Exercise details
Scale the entries from the line with "Open the three-dot" to the line with "Click the info icon", both included, by rewriting only those lines in full, requests and all. Multiply every coordinate in the answers by 0.95 and round to whole numbers, with halves going up.
====
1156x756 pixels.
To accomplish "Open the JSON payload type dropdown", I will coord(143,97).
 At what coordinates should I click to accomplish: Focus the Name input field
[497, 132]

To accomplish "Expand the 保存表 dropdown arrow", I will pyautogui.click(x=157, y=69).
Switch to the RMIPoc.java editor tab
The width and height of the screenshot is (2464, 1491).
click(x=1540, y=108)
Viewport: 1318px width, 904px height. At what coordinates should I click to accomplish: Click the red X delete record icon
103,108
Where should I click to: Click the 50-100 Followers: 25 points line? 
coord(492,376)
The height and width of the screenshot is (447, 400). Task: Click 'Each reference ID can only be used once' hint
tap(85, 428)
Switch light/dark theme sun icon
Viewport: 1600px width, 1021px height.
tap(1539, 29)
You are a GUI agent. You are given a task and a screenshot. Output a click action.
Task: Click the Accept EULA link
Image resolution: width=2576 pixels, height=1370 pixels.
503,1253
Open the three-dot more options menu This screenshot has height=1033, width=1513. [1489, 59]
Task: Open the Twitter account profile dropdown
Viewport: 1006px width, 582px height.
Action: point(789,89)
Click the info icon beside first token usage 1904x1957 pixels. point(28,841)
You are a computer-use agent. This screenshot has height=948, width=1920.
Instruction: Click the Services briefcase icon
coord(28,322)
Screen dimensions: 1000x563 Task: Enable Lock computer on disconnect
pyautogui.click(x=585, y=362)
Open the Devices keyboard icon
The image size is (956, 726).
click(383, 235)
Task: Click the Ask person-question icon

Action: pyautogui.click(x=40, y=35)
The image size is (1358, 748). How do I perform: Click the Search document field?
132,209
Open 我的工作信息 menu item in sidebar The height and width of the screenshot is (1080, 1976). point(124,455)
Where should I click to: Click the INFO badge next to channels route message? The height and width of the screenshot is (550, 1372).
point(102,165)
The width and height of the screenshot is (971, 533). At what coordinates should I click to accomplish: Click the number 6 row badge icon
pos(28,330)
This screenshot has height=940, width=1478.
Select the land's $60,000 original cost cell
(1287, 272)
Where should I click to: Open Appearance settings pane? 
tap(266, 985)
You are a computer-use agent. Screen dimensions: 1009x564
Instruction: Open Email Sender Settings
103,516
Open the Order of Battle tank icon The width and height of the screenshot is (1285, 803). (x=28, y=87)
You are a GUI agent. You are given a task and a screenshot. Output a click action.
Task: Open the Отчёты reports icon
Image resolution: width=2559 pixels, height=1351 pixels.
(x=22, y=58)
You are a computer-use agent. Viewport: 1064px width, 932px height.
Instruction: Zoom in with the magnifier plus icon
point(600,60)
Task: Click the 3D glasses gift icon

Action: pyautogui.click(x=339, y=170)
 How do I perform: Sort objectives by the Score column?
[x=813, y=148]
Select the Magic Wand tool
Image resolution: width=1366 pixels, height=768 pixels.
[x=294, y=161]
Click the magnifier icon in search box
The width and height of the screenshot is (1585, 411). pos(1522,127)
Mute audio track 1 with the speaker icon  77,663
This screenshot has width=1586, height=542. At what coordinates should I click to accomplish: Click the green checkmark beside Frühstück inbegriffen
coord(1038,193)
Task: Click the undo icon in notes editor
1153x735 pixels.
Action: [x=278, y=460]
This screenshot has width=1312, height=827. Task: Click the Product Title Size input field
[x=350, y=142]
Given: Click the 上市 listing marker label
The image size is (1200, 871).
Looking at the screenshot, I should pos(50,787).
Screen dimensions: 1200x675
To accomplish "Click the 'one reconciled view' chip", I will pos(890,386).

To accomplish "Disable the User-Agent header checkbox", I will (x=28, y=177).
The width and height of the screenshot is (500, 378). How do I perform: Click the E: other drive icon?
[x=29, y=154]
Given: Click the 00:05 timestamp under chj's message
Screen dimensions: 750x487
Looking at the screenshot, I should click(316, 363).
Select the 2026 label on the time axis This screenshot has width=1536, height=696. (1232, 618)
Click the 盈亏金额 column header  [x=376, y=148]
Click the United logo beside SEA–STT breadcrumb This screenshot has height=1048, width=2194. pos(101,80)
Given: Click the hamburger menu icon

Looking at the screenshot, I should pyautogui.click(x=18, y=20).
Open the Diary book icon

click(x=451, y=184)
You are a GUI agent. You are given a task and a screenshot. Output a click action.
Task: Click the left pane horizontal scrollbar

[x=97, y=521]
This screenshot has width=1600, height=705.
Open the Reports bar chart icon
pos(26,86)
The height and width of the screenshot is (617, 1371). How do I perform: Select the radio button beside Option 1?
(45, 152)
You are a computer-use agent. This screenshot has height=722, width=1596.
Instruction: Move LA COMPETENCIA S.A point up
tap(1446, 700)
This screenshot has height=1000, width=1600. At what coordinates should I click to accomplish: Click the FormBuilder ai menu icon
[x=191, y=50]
====
Completed exercise
Open the three-dot more options menu This screenshot has height=1033, width=1513. [1415, 56]
Task: Open the Twitter account profile dropdown
Viewport: 1006px width, 582px height.
Action: point(750,85)
Click the info icon beside first token usage 1904x1957 pixels. point(27,799)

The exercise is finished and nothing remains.